PROMPT - Copy every line of the entries below word for word, leaving the pictures out of your answer.

Position data for elements and text
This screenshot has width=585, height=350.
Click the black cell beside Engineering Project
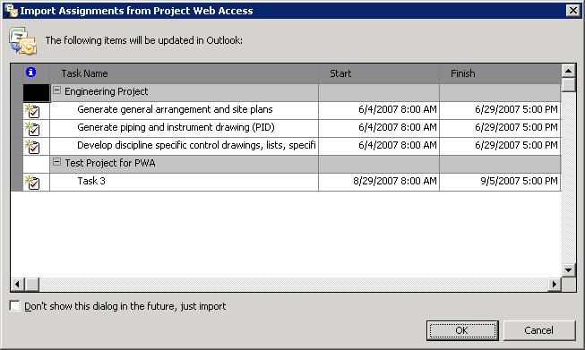[x=36, y=93]
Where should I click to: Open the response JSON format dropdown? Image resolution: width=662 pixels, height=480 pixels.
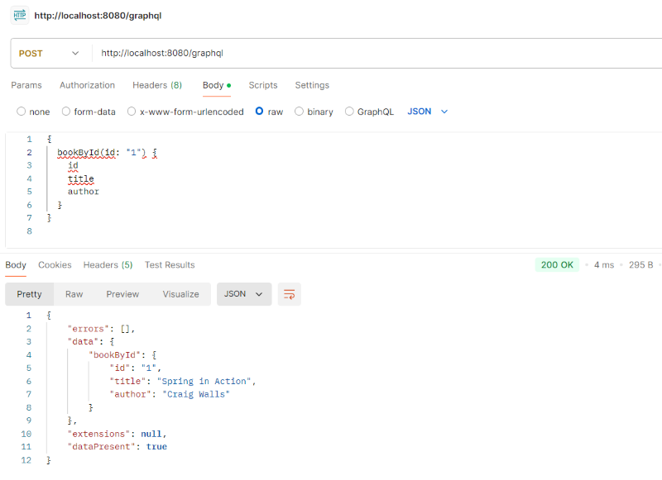pyautogui.click(x=244, y=294)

REPLY TO THE TASK -
This screenshot has width=585, height=350.
Click the black cell beside Engineering Project
[x=36, y=93]
Where should I click to: Open the response JSON format dropdown? Image resolution: width=662 pixels, height=480 pixels.
pyautogui.click(x=244, y=294)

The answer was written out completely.